Alors que le rapport fait déjà état de déterminismes forts, liés à l’origine sociale ou géographique, voire d’une autocensure chez les jeunes éloignés des grands centres urbains, de telles mesures éloigneraient d’autant la perspective d’une réelle égalité d’accès au supérieur.
Aussi, la question des moyens me semble décisive. Les auteurs l’abordent dans leur 10e préconisation en proposant « d’allouer des moyens supplémentaires là où ils font défaut » pour répondre à la problématique des filières en tension. C’est effectivement une proposition pertinente, mais qui mériterait d’être étendue à toutes les universités où « les moyens font défaut » … c’est-à-dire presque toutes.
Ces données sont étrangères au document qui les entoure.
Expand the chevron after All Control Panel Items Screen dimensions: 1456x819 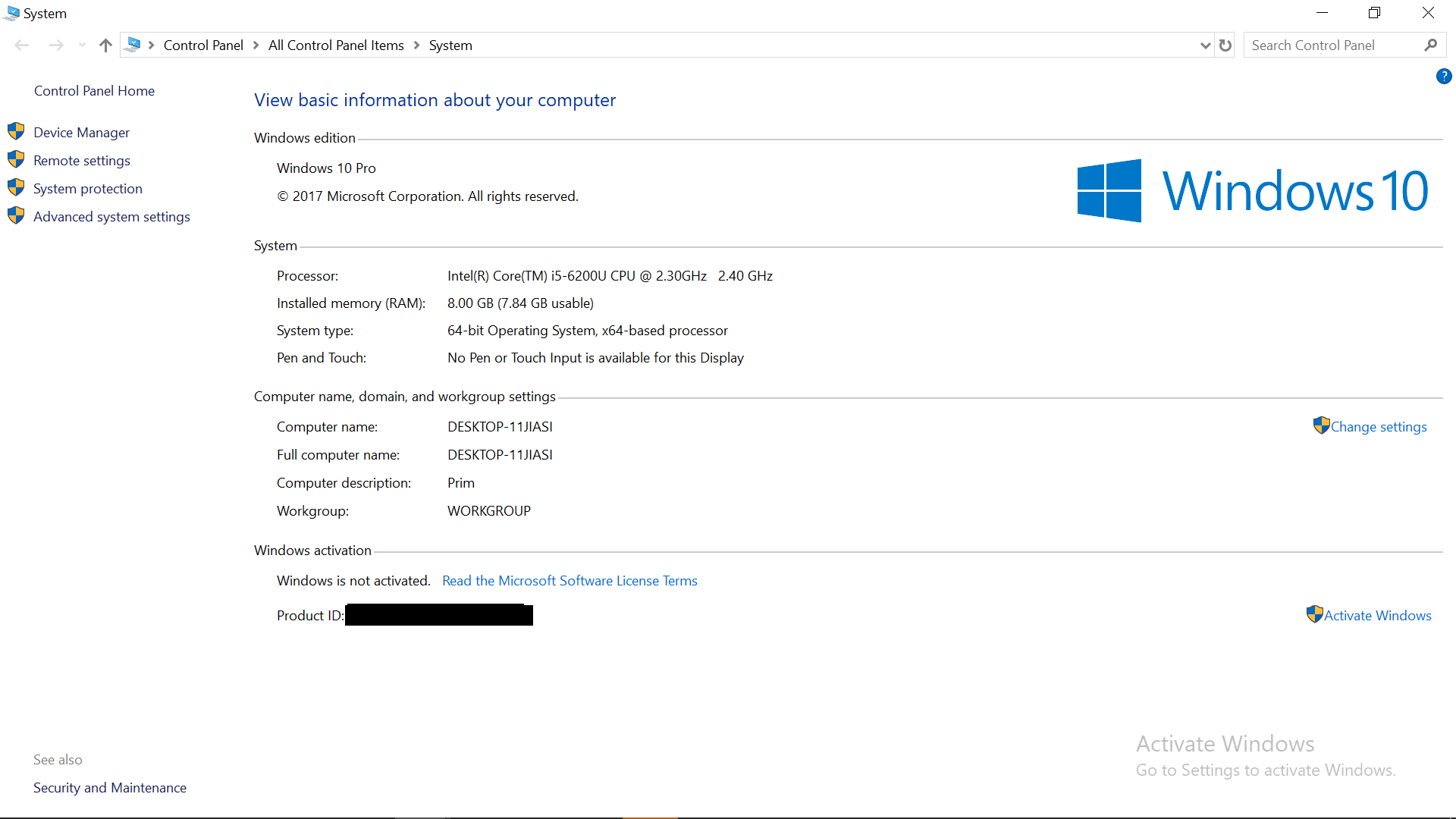click(416, 46)
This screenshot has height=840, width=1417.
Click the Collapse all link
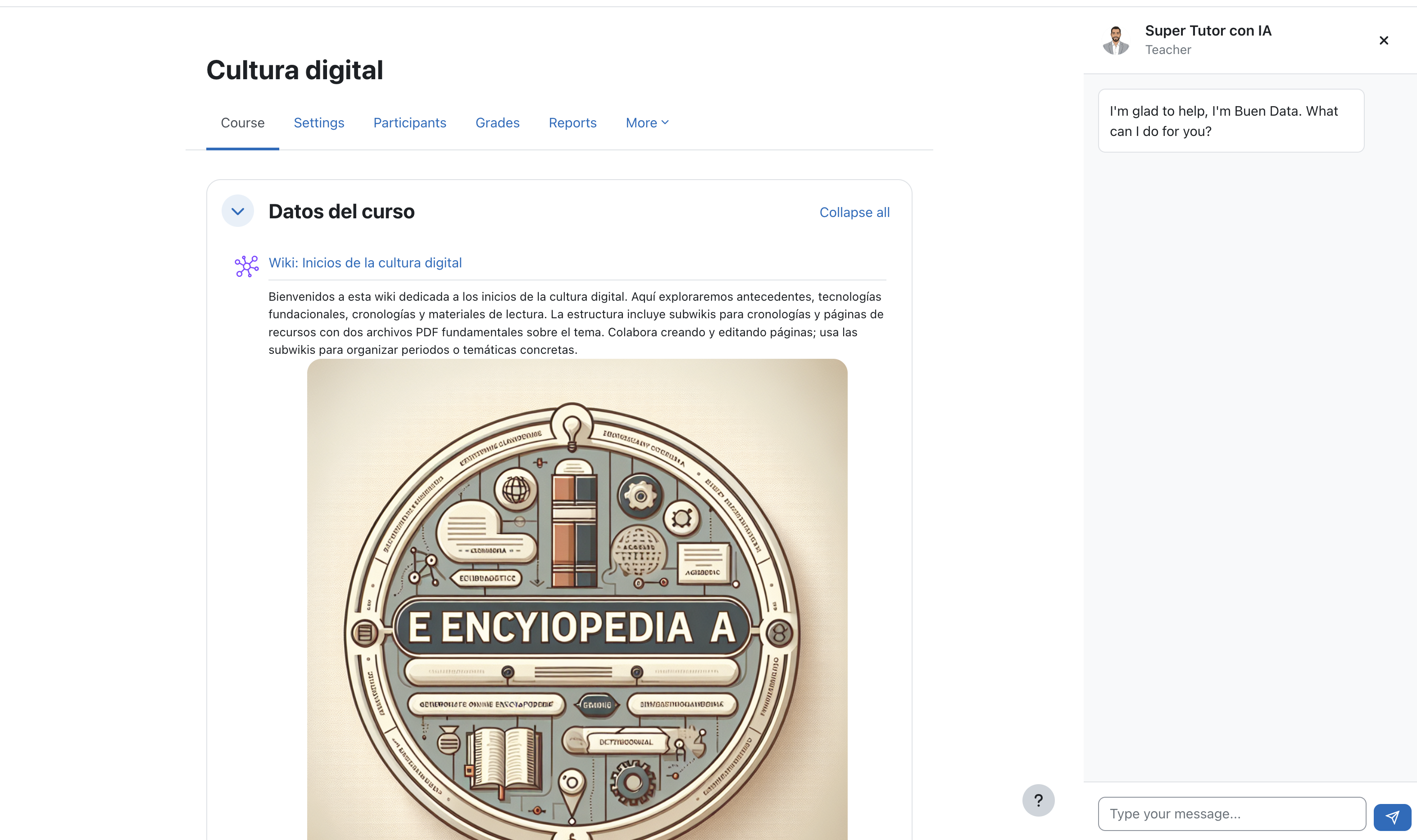coord(854,212)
Une autre conséquence, tout aussi inquiétante, c’est l’essor de l’enseignement privé lucratif. La part du secteur privé dans le supérieur est ainsi passée de 15% des effectifs étudiants dans les années 2000, à 26 % en 2024. Et c’est en grande partie le privé lucratif qui explique cette progression, puisqu’il accueillerait aujourd’hui 15% des étudiants à lui seul.
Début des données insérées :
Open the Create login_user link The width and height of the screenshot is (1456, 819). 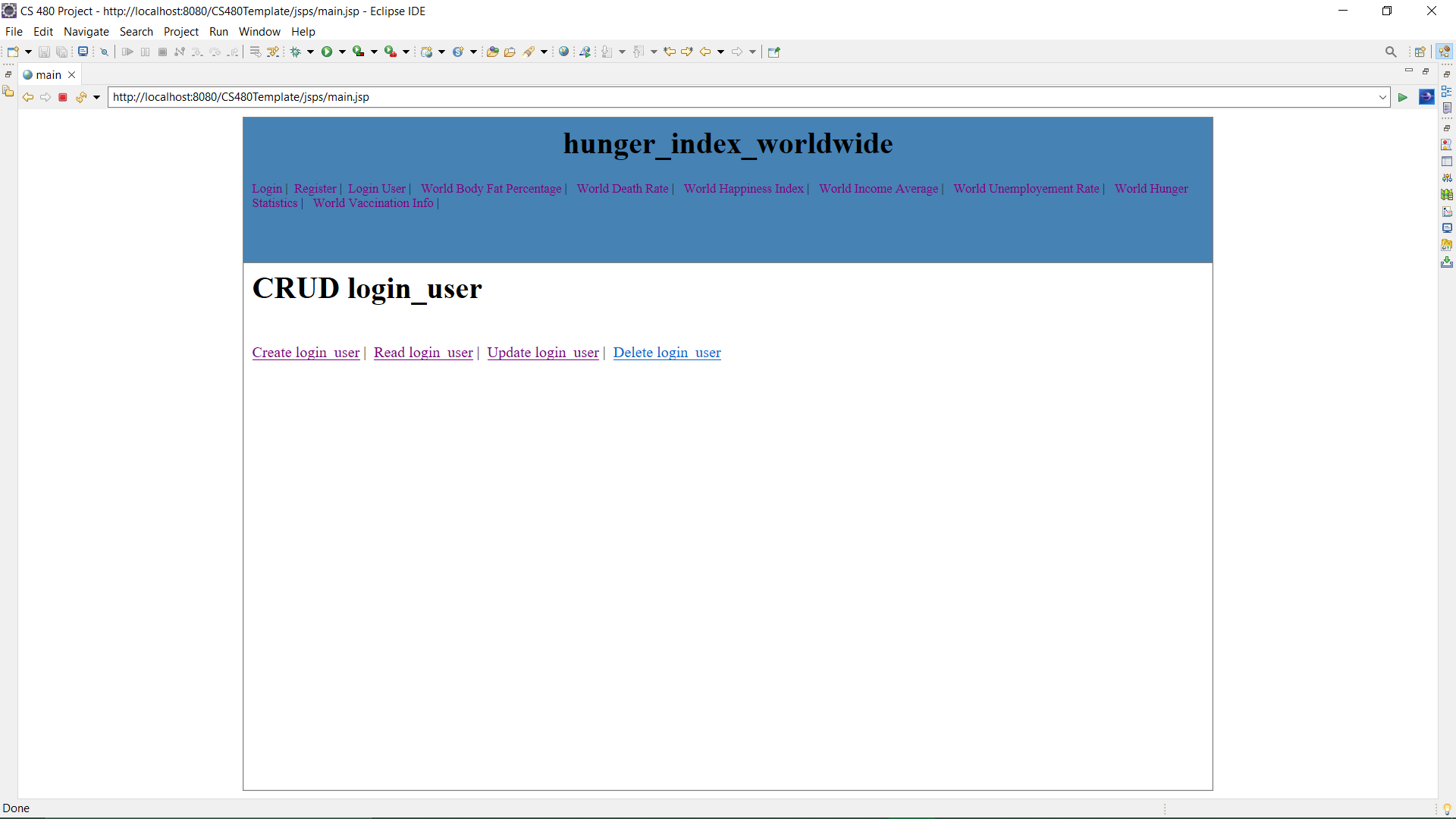[x=306, y=353]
Or, comme le démontre le rapport d’information de nos collègues Béatrice DESCAMPS et Estelle FOLEST, le foisonnement de cette offre du privé lucratif n’est pas toujours synonyme de qualité, loin s’en faut.
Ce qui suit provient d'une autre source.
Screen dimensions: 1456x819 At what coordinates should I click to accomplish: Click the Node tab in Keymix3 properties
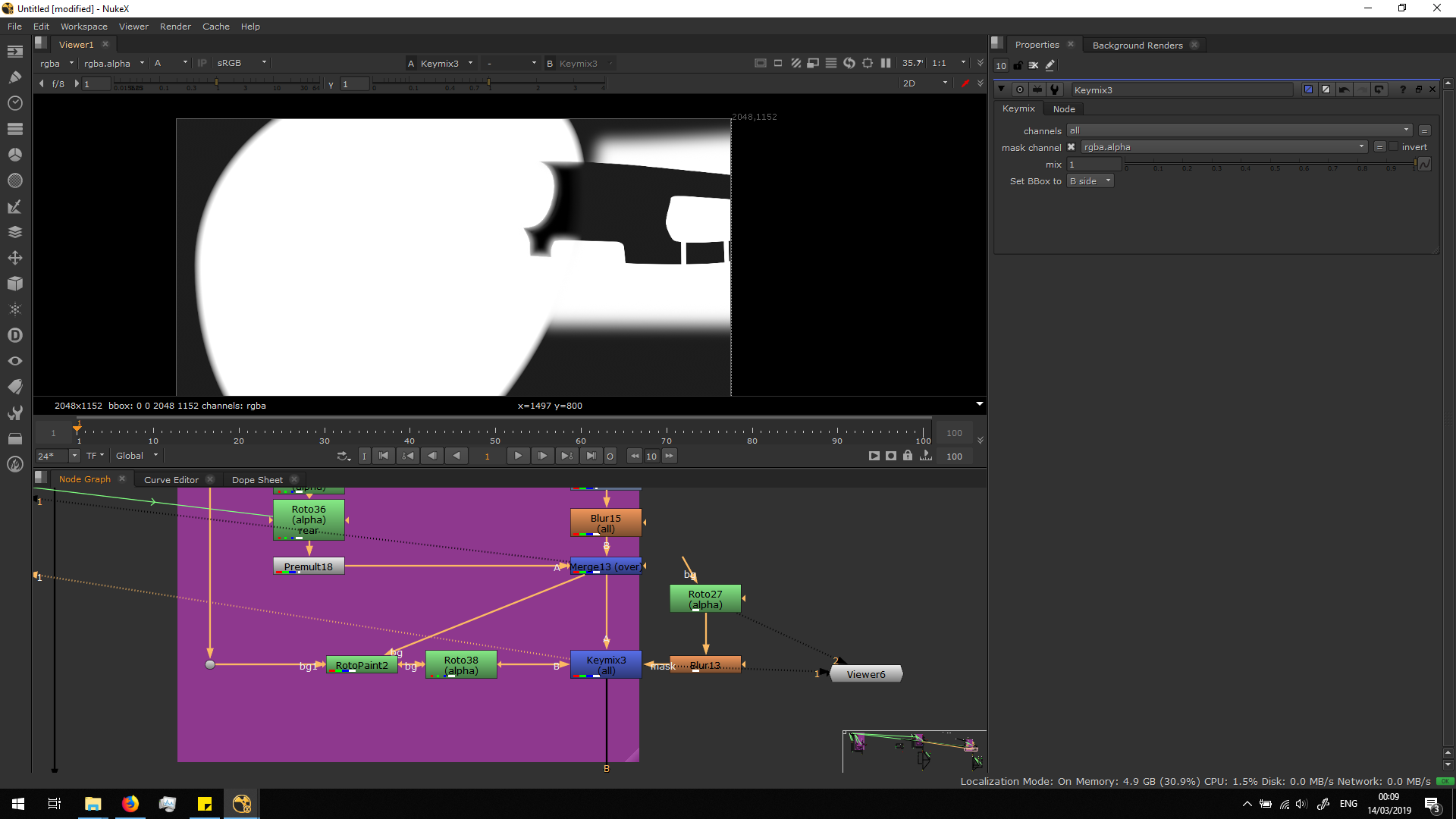pos(1063,109)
Il donne lieu à une prolifération de diplômes aux dénominations exotiques (bachelors, mastères…) mais non reconnus, et dont la qualité de formation n’est pas garantie. Pire, la DGCCRF fait état d’anomalies dans plus de 56% des établissements contrôlés, pouvant aller jusqu’à des escroqueries sur les diplômes ou les droits d’inscription.
Et pourtant ces établissements parviennent à capter de l’argent public, via la certification Qualiopi ou les collectivités territoriales par exemple, dont l’enseignement supérieur de qualité manque cruellement.
La 7e préconisation du rapport de MM. CAZENAVE et DAVI appelle ainsi à mieux contrôler la « qualité des formations présentes sur Parcoursup, notamment celles privées hors contrat », avec « exclusion de la plateforme en cas de manquements ». La recommandation n° 14 de Mmes DESCAMPS et FOLLET va un peu plus loin et invite à « en exclure les formations n’ayant pas fait l’objet de contrôles garantissant des qualités pédagogiques ».
Cela ne résoudra pas tout, puisque la stratégie assumée par nombre de ces établissements est de s’afficher « hors Parcoursup », en surfant sur le caractère anxiogène et peu transparent de cette plateforme.
Pour mieux armer les futurs étudiants face à ces vendeurs de rêve – dont les promesses sont rarement tenues – il faut non seulement réformer en profondeur Parcoursup, mais aussi doter les élèves de réelles compétences à s’orienter.
Vous formulez ainsi, Messieurs les rapporteurs, plusieurs propositions en ce sens, visant en particulier à « garantir l’effectivité des 54 heures » d’orientation dans le secondaire.
Les défenseurs de Parcoursup mettent en avant, à raison, le fait qu’il a corrigé certains défauts de la précédente plateforme (APB). Pour autant la situation actuelle est loin d’être satisfaisante, avec 83% des jeunes qui le considèrent « stressant » et seulement 28% qui le pensent « juste ».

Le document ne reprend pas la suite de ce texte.